## [OBJECTIF 1]
Relevez toutes les personnes désignées par leur nom dans l'article sur San Francisco ci-dessous.

## [EXTRAIT FOURNI]

Chroniques

San Francisco résout son principal problème, non pour les Américains, mais pour Xi Jinping

Les sans-abris ont soudainement disparu des rues de la ville dorée à la veille d’un grand sommet international.

Cet article a été initialement publié sur RT en langue anglaise par Robert Bridge.

Cette semaine, les habitants de la quatrième métropole californienne ont été surpris de voir les rues de leur ville natale débarrassées des campements des sans-abris, des drogués, des proxénètes et des dealers. Une révolution politique s’est-elle produite alors qu’ils dormaient ou bien y a-t-il autre chose en jeu?

Alors que les résidents de San Francisco commençaient à s’habituer à la puanteur de l’urine humaine le matin, les nettoyeurs de rue ont bouleversé cette situation. Serait-ce un signe que les impôts extravagants des contribuables sont enfin utilisés à bon escient? On peut rêver. Le fait est que cette ville des démocrates accueille du 14 au 16 novembre le forum de l’APEC (Coopération économique pour l’Asie-Pacifique) et a fait de grands progrès pour dissimuler, aux yeux du monde, son côté sordide. Pourtant, ce vieux truc n’est pas né d’aujourd’hui.

Potemkine à San Francisco

En 1787, alors que la Russie était sur le point d’entamer une guerre avec l’Empire ottoman, l’impératrice russe Catherine II, accompagnée de plusieurs ambassadeurs étrangers, a effectué un long déplacement en Nouvelle-Russie. L’objectif principal du voyage était d’impressionner les alliés russes avant le début des hostilités. Pour ce faire, l’histoire nous raconte que le chef militaire et homme d’État russe Grigori Potemkine avait construit «des villages mobiles» le long des rives du fleuve Dniepr. Lorsque le navire transportant l’impératrice et sa cour apparaissait, les hommes de Potemkine peuplaient le village improvisé, se faisant passer pour des paysans heureux et bien nourris. Après le passage du bateau, le village était rapidement démonté et reconstruit en aval, d’où le terme de «village Potemkine».

## [OBJECTIF 2]
Dans les enregistrements, recopiez à l'identique les lignes qui vont de celle contenant « The height and width of the screenshot is (561, 930). » jusqu'à celle contenant « Action: click(x=74, y=443) », ces deux lignes comprises.

## [DONNÉES EXTRAITES]
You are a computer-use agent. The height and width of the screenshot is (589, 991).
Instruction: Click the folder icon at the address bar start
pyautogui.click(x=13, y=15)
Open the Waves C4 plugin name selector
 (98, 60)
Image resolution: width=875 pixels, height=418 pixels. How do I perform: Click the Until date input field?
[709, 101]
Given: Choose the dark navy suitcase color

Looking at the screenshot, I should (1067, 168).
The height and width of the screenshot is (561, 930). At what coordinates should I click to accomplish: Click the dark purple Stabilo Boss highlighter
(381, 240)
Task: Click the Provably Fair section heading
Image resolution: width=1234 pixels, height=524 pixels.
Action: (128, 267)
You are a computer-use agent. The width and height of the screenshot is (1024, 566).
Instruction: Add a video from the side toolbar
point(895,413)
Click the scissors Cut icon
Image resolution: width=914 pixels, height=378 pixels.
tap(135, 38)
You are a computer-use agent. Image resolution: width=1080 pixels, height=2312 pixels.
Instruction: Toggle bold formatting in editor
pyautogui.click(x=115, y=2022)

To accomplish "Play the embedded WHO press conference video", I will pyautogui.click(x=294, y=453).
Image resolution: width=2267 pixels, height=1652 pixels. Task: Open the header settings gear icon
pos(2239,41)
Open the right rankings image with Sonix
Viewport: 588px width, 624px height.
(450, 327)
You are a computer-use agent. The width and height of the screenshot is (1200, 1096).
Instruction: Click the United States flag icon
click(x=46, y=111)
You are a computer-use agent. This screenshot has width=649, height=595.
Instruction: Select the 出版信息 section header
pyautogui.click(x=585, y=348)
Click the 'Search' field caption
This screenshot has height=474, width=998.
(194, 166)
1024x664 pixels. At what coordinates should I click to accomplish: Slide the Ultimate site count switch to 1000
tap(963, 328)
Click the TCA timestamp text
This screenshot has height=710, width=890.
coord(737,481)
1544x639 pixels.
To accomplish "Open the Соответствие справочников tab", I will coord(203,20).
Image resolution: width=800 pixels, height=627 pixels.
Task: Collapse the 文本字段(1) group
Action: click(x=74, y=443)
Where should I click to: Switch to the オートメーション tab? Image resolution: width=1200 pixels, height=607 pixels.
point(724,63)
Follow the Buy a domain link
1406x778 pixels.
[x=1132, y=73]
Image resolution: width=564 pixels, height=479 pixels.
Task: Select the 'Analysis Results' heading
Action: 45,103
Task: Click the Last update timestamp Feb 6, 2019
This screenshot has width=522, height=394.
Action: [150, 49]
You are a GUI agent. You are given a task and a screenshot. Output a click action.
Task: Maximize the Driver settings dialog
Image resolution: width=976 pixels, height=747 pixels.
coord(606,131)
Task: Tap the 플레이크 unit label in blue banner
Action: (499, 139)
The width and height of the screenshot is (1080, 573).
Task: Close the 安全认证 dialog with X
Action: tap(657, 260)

## [RÉSULTAT ATTENDU 1]
Xi Jinping, Robert Bridge, Catherine II, Grigori Potemkine

## [RÉSULTAT ATTENDU 2]
The height and width of the screenshot is (561, 930). At what coordinates should I click to accomplish: Click the dark purple Stabilo Boss highlighter
(381, 240)
Task: Click the Provably Fair section heading
Image resolution: width=1234 pixels, height=524 pixels.
Action: (128, 267)
You are a computer-use agent. The width and height of the screenshot is (1024, 566).
Instruction: Add a video from the side toolbar
point(895,413)
Click the scissors Cut icon
Image resolution: width=914 pixels, height=378 pixels.
tap(135, 38)
You are a computer-use agent. Image resolution: width=1080 pixels, height=2312 pixels.
Instruction: Toggle bold formatting in editor
pyautogui.click(x=115, y=2022)

To accomplish "Play the embedded WHO press conference video", I will pyautogui.click(x=294, y=453).
Image resolution: width=2267 pixels, height=1652 pixels. Task: Open the header settings gear icon
pos(2239,41)
Open the right rankings image with Sonix
Viewport: 588px width, 624px height.
(450, 327)
You are a computer-use agent. The width and height of the screenshot is (1200, 1096).
Instruction: Click the United States flag icon
click(x=46, y=111)
You are a computer-use agent. This screenshot has width=649, height=595.
Instruction: Select the 出版信息 section header
pyautogui.click(x=585, y=348)
Click the 'Search' field caption
This screenshot has height=474, width=998.
(194, 166)
1024x664 pixels. At what coordinates should I click to accomplish: Slide the Ultimate site count switch to 1000
tap(963, 328)
Click the TCA timestamp text
This screenshot has height=710, width=890.
coord(737,481)
1544x639 pixels.
To accomplish "Open the Соответствие справочников tab", I will coord(203,20).
Image resolution: width=800 pixels, height=627 pixels.
Task: Collapse the 文本字段(1) group
Action: click(x=74, y=443)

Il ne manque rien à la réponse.